• Supplied passage:
[Begin]

Morning Action: Congress Should Avert “Farm” and Immigration Bill Train Wrecks
FARM BILL. The Senate may vote on the trillion-dollar farm and food stamp bill as early as next week (sub. req’d):
Stabenow said she and ranking Republican Thad Cochran of Mississippi were still trying to negotiate an agreement on time and the number of amendments to be offered to the farm bill (S 954). Senators filed additional amendments over the Memorial Day recess, bringing the total to more than 200.
Stabenow said she was not surprised at the additional amendments.
“We’ll just have to figure out the best way (to deal with them). I think as long as we keep going, we will finish,” Stabenow said.
Last week, a Senate Democratic aide said Majority Leader Harry Reid probably would file a cloture petition to end debate on the farm bill Tuesday if Stabenow and Cochran were unable to negotiate an agreement. However, a vote on cloture would fall on Thursday, which could run into some of the ceremonies planned for Lautenberg.
Agriculture Committee member Charles E. Grassley, R-Iowa, said it is possible a vote on passage could shift into early next week, but that should not interfere with the Judiciary Committee’s timetable for bringing a comprehensive immigration bill (S 744) to the floor the week of June 10.
Regardless of which amendments are passed, the farm and food stamp bill should not be passed. It is fiscally irresponsible and maintains the status quo of subsidizing wealthy farmers on the taxpayers’ dime. It also fails to deal effectively with our nation’s record food stamp spending and participation.
IMMIGRATION. The Gang of Eight immigration bill will head to the floor as soon as next week. Before it does, it will go through an open amendment process. Over 200 amendments will be considered, many of which are contentious:
Though no final decisions have been made by Democratic leaders on how to proceed, sources expect an open amendment process. The substantive conversation on floor strategy is expected to begin Monday evening, at the Democrats’ first leadership meeting in the Capitol after the Memorial Day recess. Senate Minority Leader Mitch McConnell, R-Ky., has said he would not support a filibuster blocking the bill from being brought to the floor.

[End]

• Work instructions:
Answer these questions using the Morning Action piece on the farm and immigration bills.
(a) What bill number does the piece give for the farm bill?
(b) Who is the ranking Republican trying with Stabenow to reach an agreement on time and amendments?
(c) In which week does the Judiciary Committee plan to bring the comprehensive immigration bill to the floor?

• Records supplied:

[Begin]

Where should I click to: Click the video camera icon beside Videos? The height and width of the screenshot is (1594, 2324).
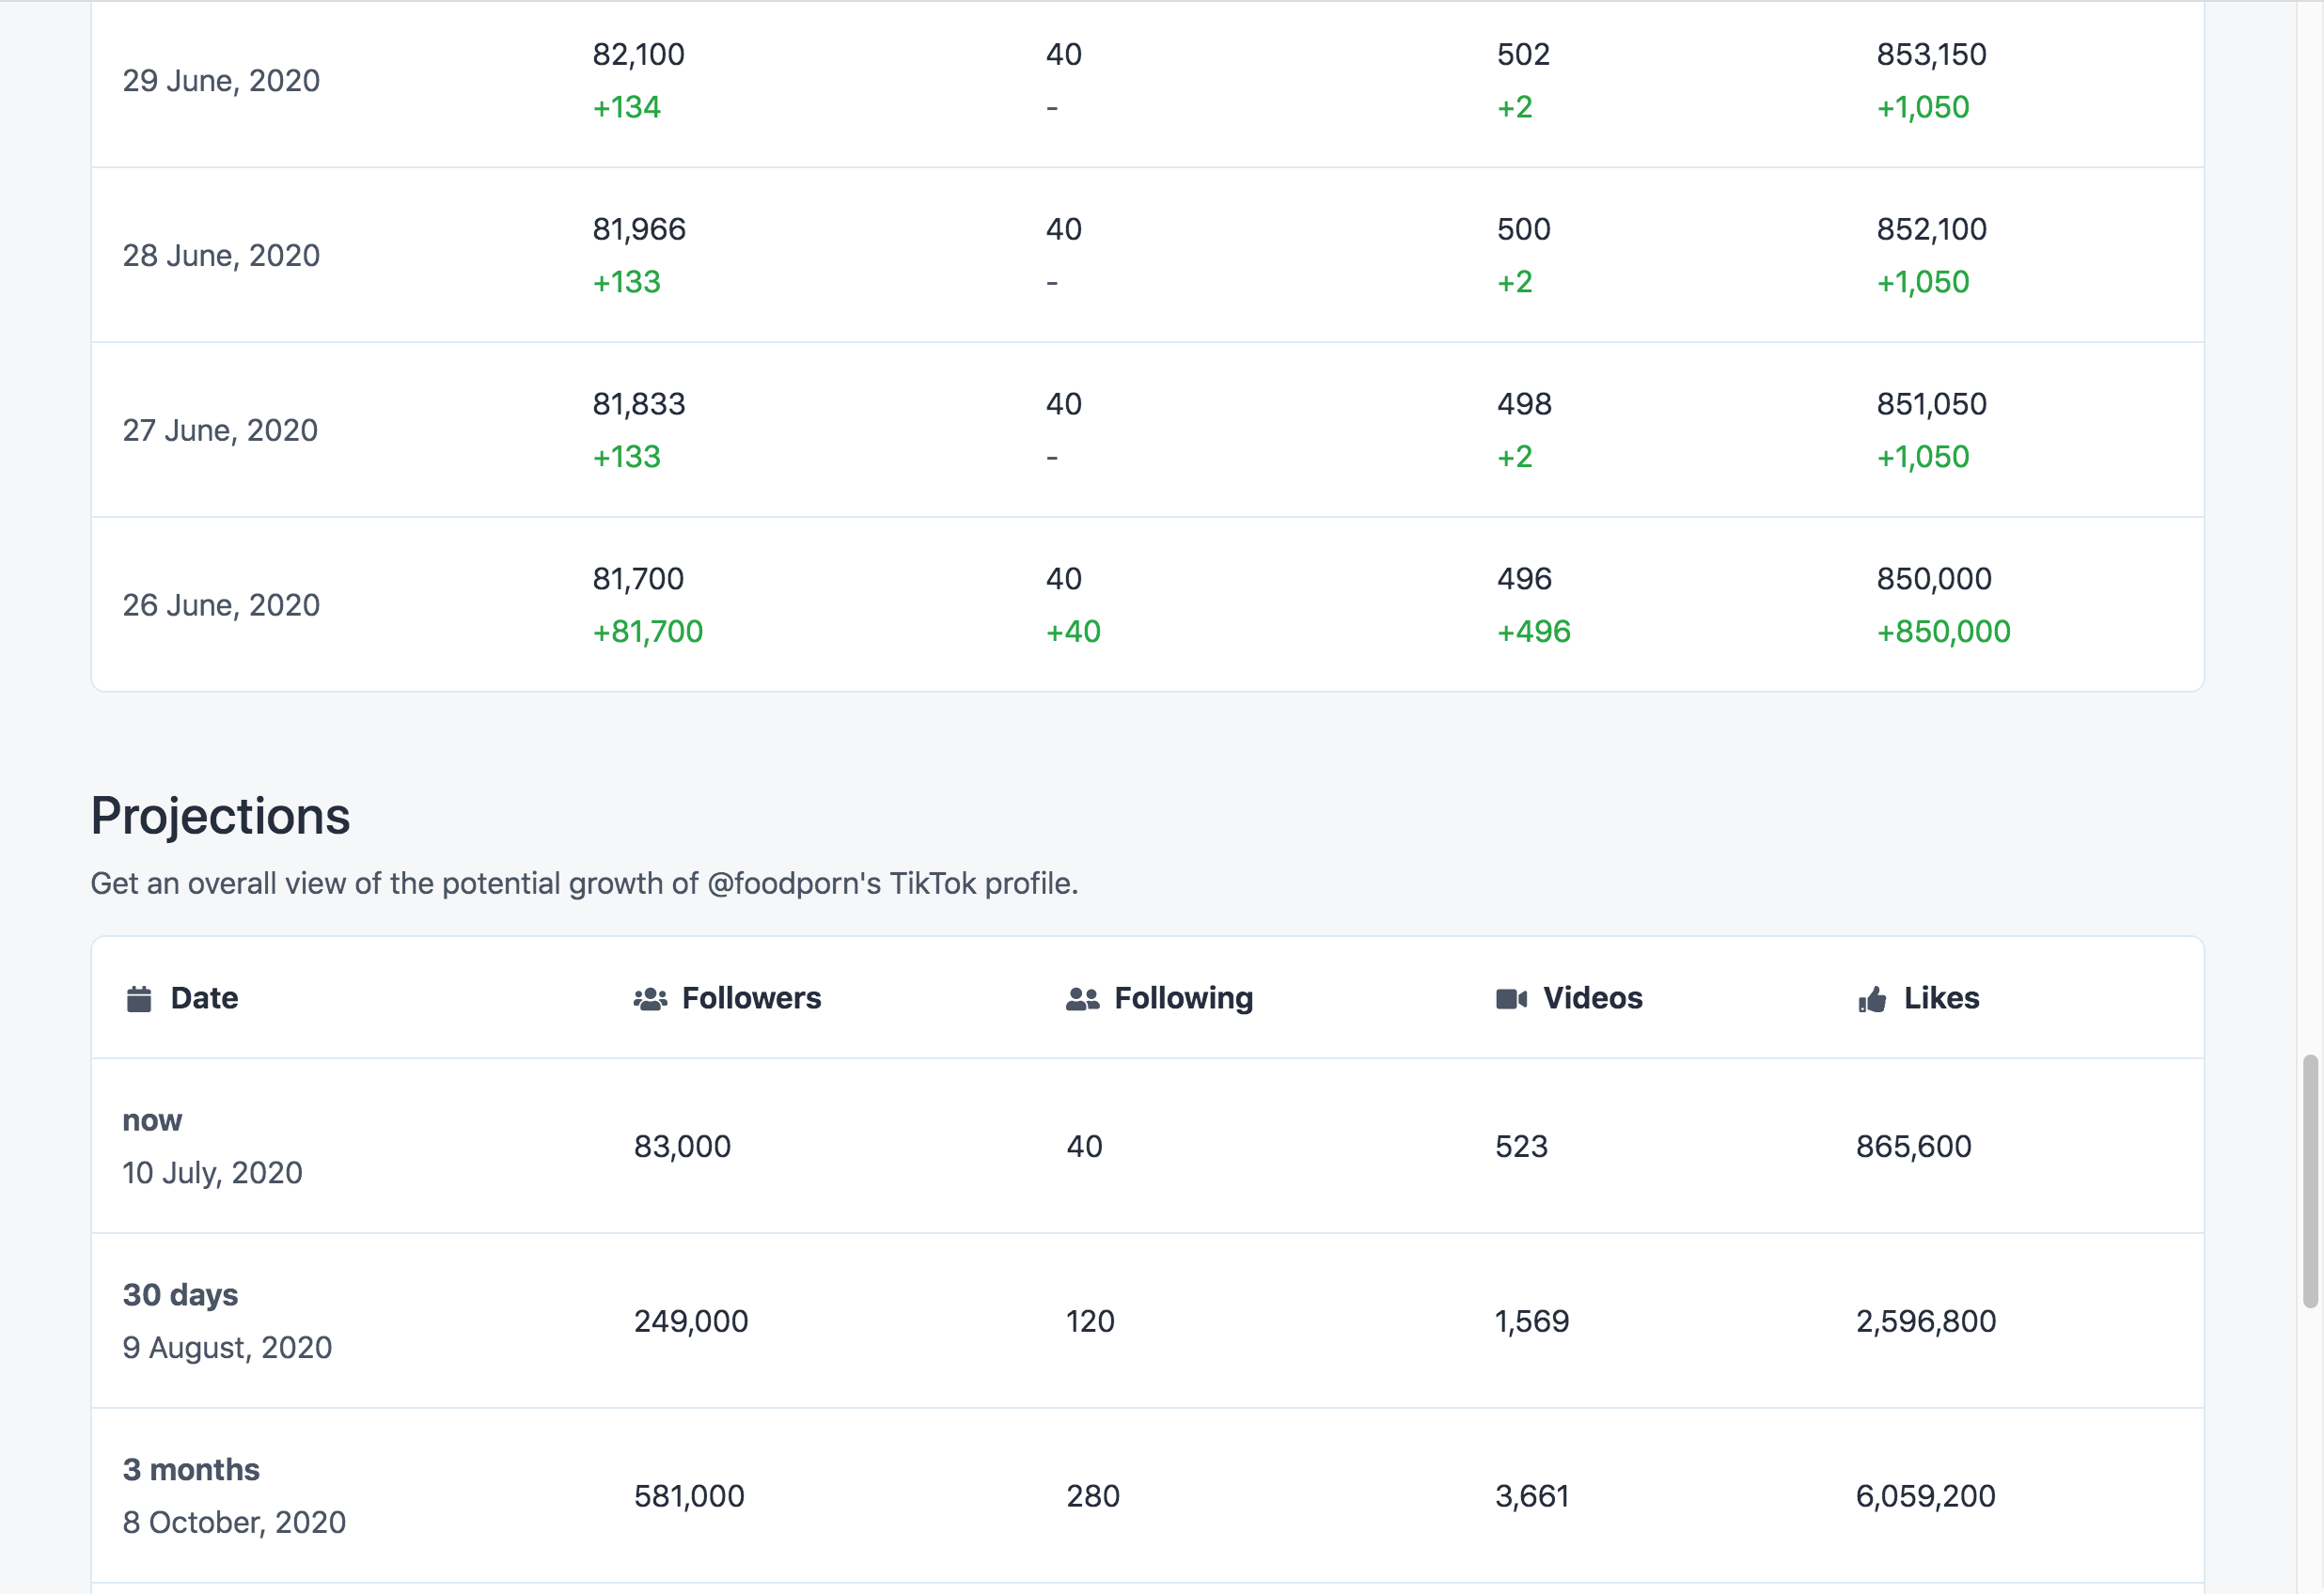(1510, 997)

[End]
[Begin]

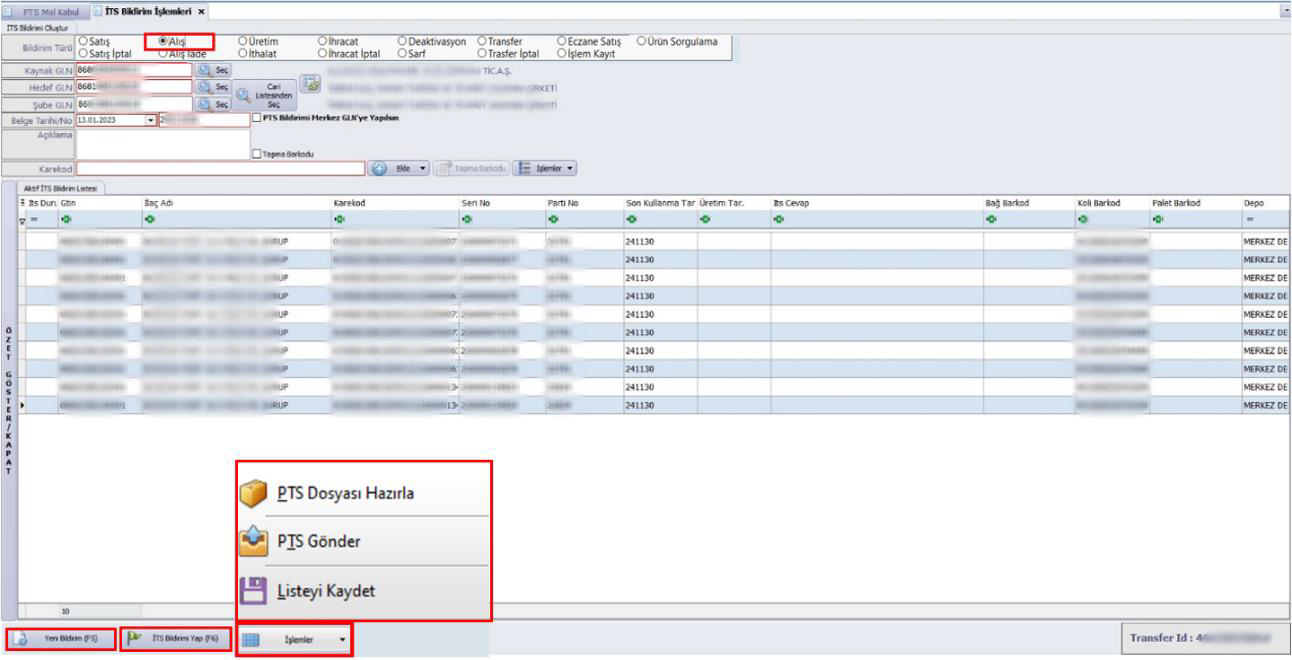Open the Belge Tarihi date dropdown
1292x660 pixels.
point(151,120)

[End]

• Solution for this task:
(a) S 954
(b) Thad Cochran of Mississippi
(c) The week of June 10